Estamos falando, portanto, de um Movimento a sui generis, com um caráter universal muito próprio, orientado a avivar toda e qualquer espiritualidade, serviço, movimento, instituição, congregação, associação ou “ajuntamento de pessoas” que o desejar. Ao mesmo tempo, este próprio “sopro espiritual” se constitui num organismo vivo e pulsante, cuja única missão é manter o avivamento carismático em constante ação, dia após dia, para toda e qualquer pessoa e realidade eclesial que dele quiser beber.
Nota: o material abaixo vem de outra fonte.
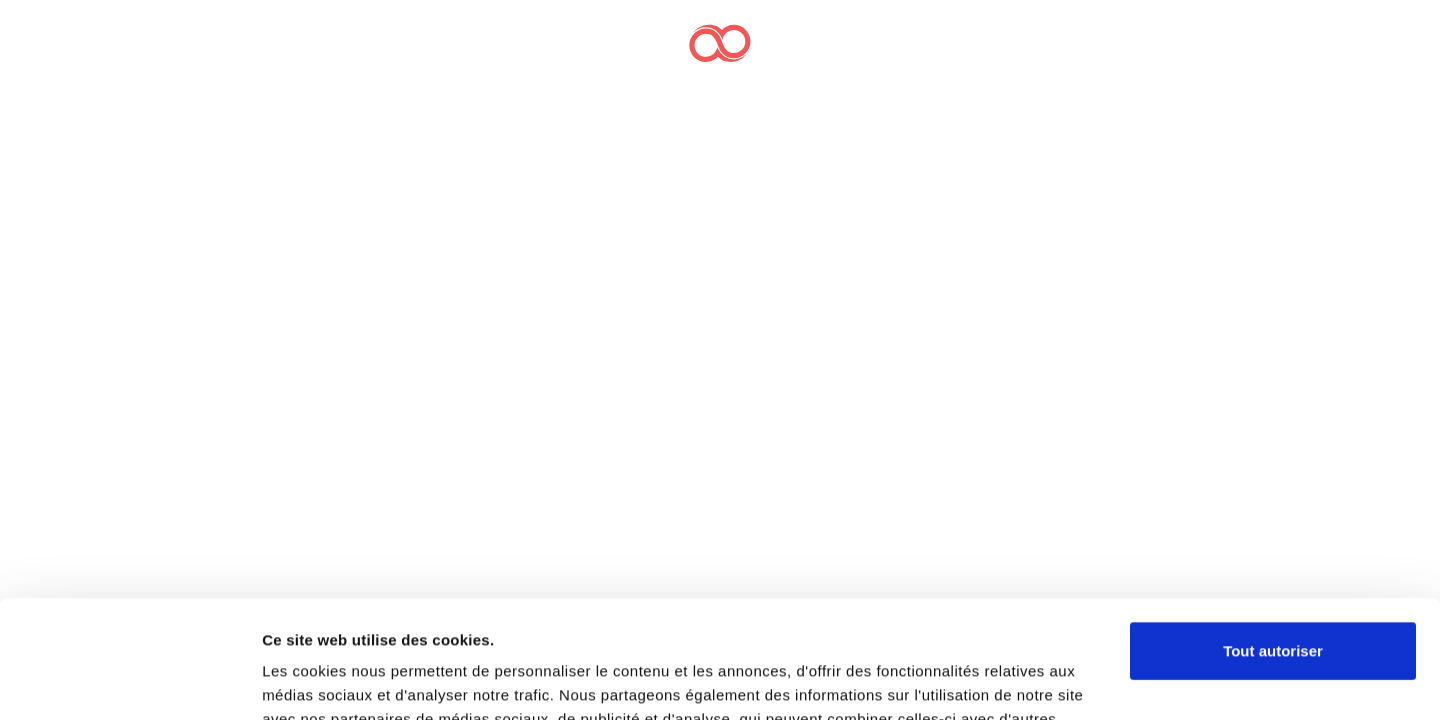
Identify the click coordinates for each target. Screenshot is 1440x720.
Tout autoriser (1273, 533)
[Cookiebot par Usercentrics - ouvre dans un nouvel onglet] (129, 681)
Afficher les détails (329, 680)
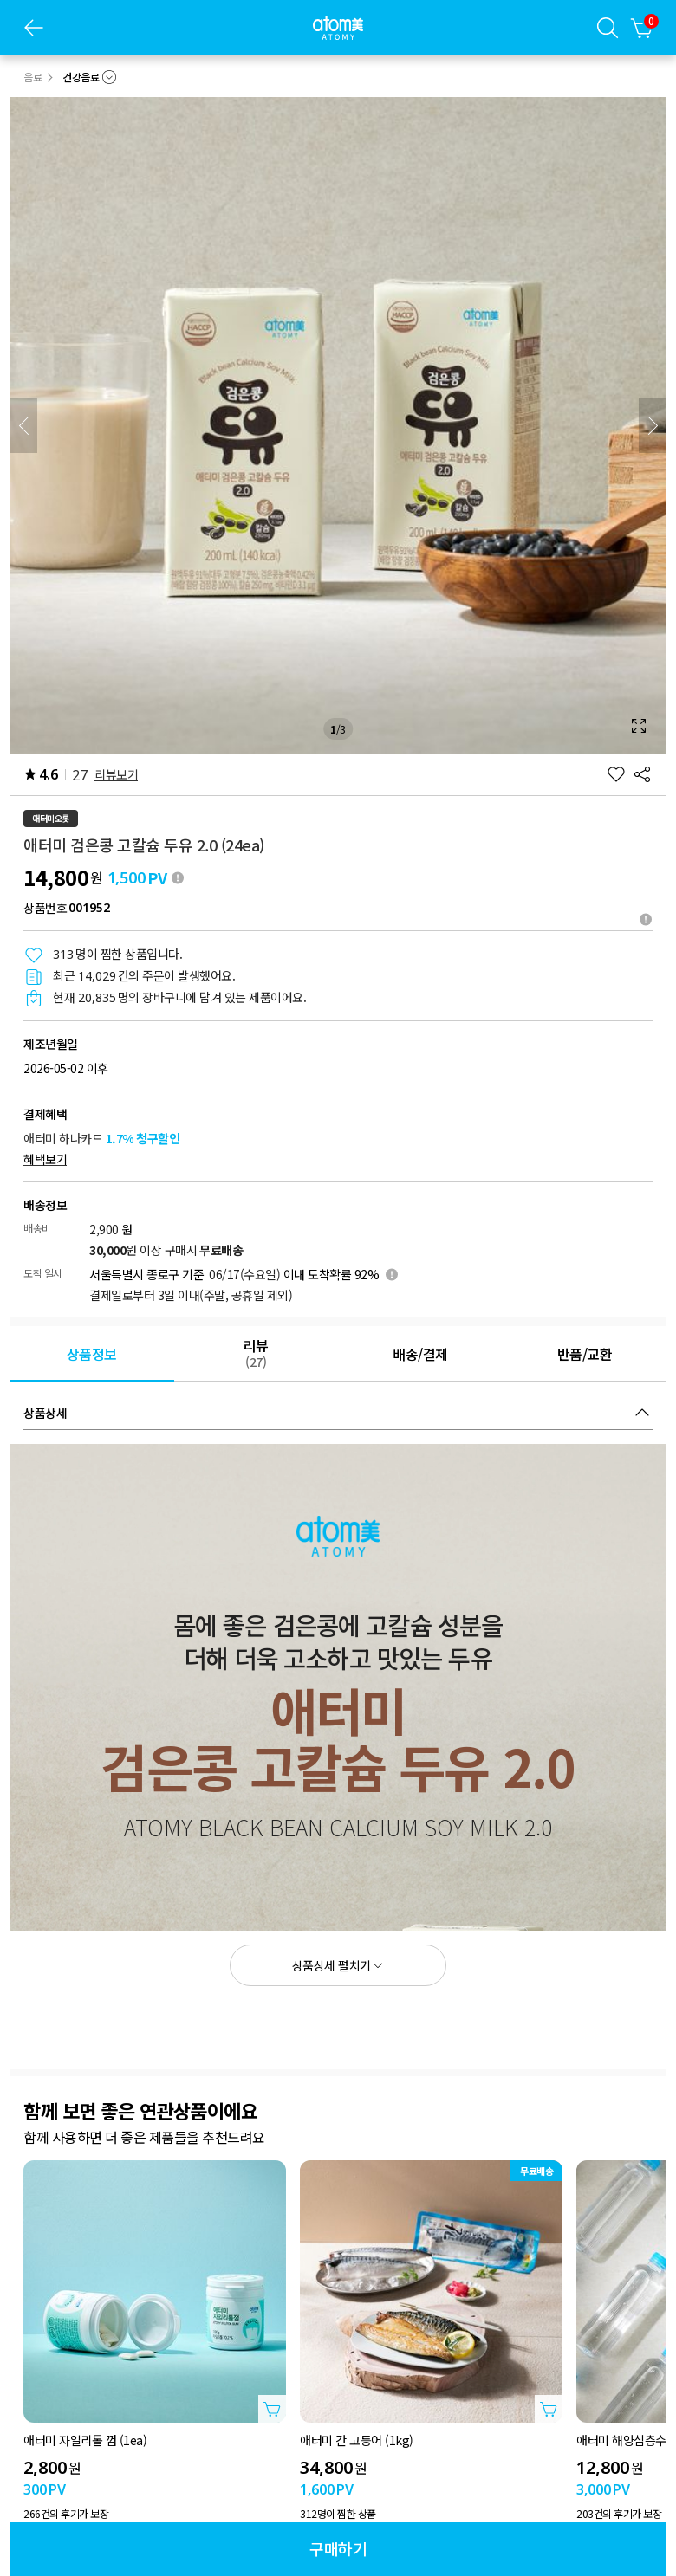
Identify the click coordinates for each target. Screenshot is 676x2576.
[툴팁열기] (646, 919)
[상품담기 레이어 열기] (272, 2409)
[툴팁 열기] (178, 877)
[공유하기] (642, 774)
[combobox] (89, 76)
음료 (32, 76)
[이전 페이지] (34, 28)
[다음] (652, 425)
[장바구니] (642, 28)
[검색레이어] (607, 28)
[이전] (23, 425)
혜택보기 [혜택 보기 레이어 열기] (45, 1159)
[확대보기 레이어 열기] (338, 425)
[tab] (92, 1354)
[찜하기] (616, 774)
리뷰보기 (116, 774)
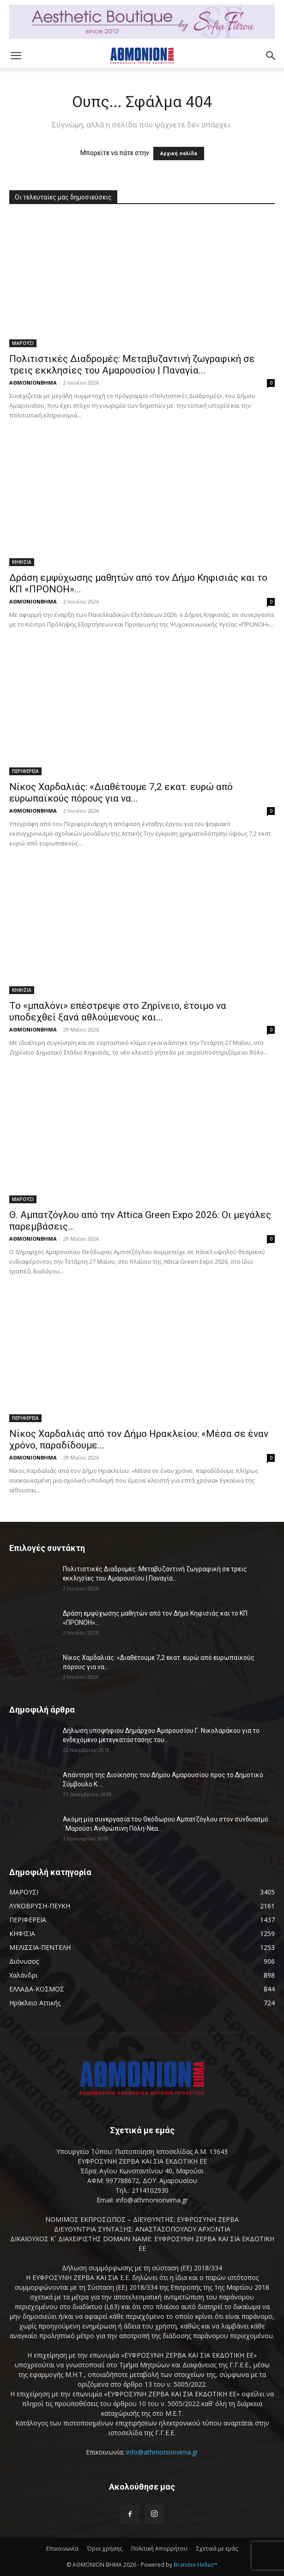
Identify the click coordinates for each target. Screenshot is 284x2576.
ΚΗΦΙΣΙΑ (21, 562)
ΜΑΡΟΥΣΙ (23, 343)
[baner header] (142, 22)
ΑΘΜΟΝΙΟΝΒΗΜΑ (33, 382)
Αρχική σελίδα (178, 154)
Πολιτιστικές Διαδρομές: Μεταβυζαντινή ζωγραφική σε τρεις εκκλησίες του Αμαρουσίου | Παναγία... (132, 364)
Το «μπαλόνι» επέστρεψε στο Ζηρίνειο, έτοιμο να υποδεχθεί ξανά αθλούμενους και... (117, 1011)
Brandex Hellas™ (196, 2565)
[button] (15, 55)
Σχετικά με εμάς (217, 2548)
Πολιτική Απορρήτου (159, 2548)
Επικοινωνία (62, 2548)
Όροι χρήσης (104, 2548)
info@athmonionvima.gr (162, 2452)
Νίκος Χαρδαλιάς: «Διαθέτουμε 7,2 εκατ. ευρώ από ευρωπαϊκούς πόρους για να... (121, 792)
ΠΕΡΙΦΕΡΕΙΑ (25, 771)
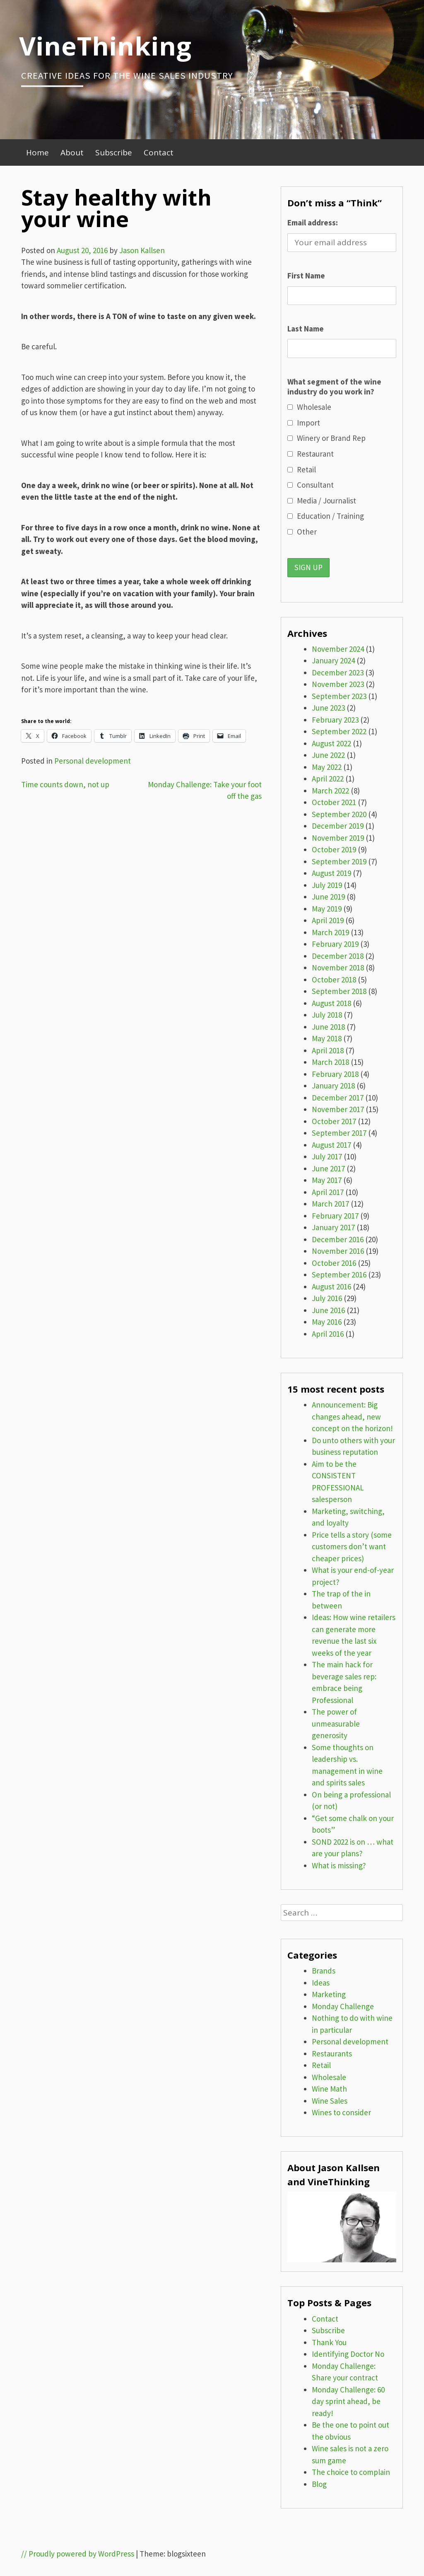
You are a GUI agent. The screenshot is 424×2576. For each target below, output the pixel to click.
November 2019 (338, 838)
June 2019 (328, 897)
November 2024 (338, 649)
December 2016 (338, 1239)
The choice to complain (351, 2472)
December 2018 (338, 956)
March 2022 (330, 791)
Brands (323, 1971)
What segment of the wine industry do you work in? (334, 387)
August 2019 (331, 873)
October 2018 (334, 979)
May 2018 (327, 1038)
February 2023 (335, 720)
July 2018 (327, 1015)
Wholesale (329, 2077)
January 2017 (333, 1227)
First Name (306, 276)
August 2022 (331, 743)
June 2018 (328, 1027)
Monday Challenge (343, 2006)
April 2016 (328, 1334)
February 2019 (335, 944)
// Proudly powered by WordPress (77, 2554)
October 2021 (334, 802)
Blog (319, 2484)
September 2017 (339, 1133)
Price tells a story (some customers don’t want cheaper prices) (352, 1546)
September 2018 (339, 991)
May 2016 (327, 1322)
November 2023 (338, 684)
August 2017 (331, 1145)
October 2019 (334, 849)
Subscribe (113, 152)
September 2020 (339, 814)
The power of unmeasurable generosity (336, 1723)
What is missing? (339, 1865)
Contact (158, 152)
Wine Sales (329, 2101)
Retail (321, 2065)
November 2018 (338, 967)
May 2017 (327, 1180)
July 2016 (327, 1298)
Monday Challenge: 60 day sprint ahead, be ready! (348, 2401)
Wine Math (329, 2089)
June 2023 (328, 708)
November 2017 (338, 1109)
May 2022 (327, 767)
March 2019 (330, 932)
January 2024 (333, 660)
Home (37, 152)
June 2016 (328, 1310)
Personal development (92, 761)
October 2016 (334, 1263)
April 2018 (328, 1050)
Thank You (329, 2342)
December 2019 (338, 826)
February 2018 (335, 1074)
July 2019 (327, 885)
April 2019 (328, 920)
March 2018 (330, 1062)
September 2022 (339, 731)
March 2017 (330, 1204)
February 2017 (335, 1216)
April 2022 (328, 779)
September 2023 (339, 696)
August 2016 (331, 1287)
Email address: (312, 222)
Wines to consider (341, 2112)
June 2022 (328, 755)
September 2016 (339, 1275)
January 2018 (333, 1086)
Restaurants (332, 2053)
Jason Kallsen (142, 250)
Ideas (321, 1983)
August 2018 (331, 1003)
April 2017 (328, 1192)
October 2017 (334, 1121)
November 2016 (338, 1251)
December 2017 (338, 1098)
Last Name (305, 329)
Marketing (329, 1994)
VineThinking (105, 45)
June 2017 (328, 1168)
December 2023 (338, 672)
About (72, 152)
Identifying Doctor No (348, 2354)
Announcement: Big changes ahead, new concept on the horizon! (352, 1416)
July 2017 (327, 1156)
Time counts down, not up (65, 784)
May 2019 (327, 909)
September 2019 (339, 861)
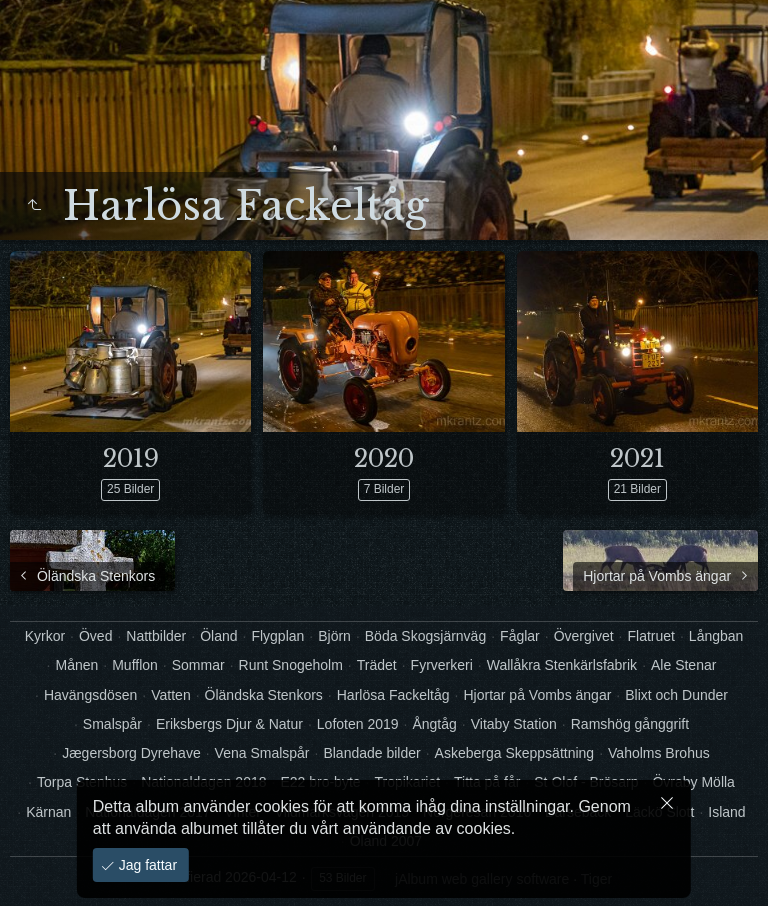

Então, como gerar uma organização sem reduzir a natureza da Renovação a algo que ela não é? Isto, sem dúvida alguma, constitui-se num dos maiores desafios para a existência da Renovação (e uma das coisas mais apaixonantes nela também!).

Algumas ideias me veem a mente sobre esta questão:

·         Para que o Batismo no Espírito Santo, as Manifestações Carismáticas e a vida comunitária no Espírito permaneçam vibrantes e atuantes na vida da Igreja, renovando toda e qualquer pessoa ou realidade eclesial que esteja aberta para tal, o Espírito Santo suscita homens e mulheres que, unidos, são como que um coração bombeando o avivamento para todo o corpo. Os líderes carismáticos unidos são um coração que bombeia a experiência carismática; eles são rosto e memorial (no sentido bíblico de “tornar atual”, “reapresentar”) de Pentecostes, que é perene na vida da Igreja.
·         Estes líderes levantados por Deus estão unidos internacionalmente, bem como nos níveis nacionais, estaduais, diocesanos e paroquiais, e constituem, assim, o Movimento da Renovação Carismática Católico.
·         Os Grupos de Oração são lugares calorosos de oração ao serviço de todos os católicos (e não a reunião dos membros do movimento) independente do serviço que estes prestam à Igreja ou da espiritualidade com a qual se identificam.
·         O verdadeiro responsável pela Renovação Carismática é o coordenador diocesano, pois é ele quem tem o respaldo e atua sob o cajado do Bispo da Igreja Particular, que é o verdadeiro Pastor, em nome de Jesus Cristo, ao qual todos devemos estar ligados (e, por meio dele, ligados à Igreja Universal sob o cajado do Papa).
·         Todos os níveis acima da coordenação diocesana da RCC (estaduais, nacionais e internacionais) são instâncias de serviço, apoio, promoção, formação, orientação, discernimento, etc., menos de governo. Este é, por exemplo, o papel dado pela Santa Sé ao ICCRS, em seus estatutos! É uma instância de comunhão e não de governo. Um coordenador estadual ou nacional (para citar um exemplo) jamais poderia interferir numa instância diocesana sem o consentimento do Bispo Local, pois não gozam de autoridade de governo para tal.
·         O Coordenador Diocesano é aquele que, sob a autoridade do Bispo Diocesano, auxilia os Párocos nas Comunidades a fim de que a graça do Batismo no Espírito Santo permeie todas as realidades e serviços da Paróquia, zelando para que o Grupo de Oração seja coordenado e cuidado por pessoas bem formadas e identificadas com a Renovação: líderes levantados por Deus para serem um coração da experiência carismática na comunidade, como rosto e memorial de pentecostes.
·         O primeiro serviço da Renovação é ... A Renovação da Igreja, constituída em Igrejas particulares e Comunidades Paroquiais (e é dentro dessas realidades que todas as demais realidades eclesiais co-existem). A Renovação pode e deve pensar na missão ad extra e ad gentes; o que não pode acontecer é prescindir da primeira vocação de ser corrente de graça nas comunidades paroquiais.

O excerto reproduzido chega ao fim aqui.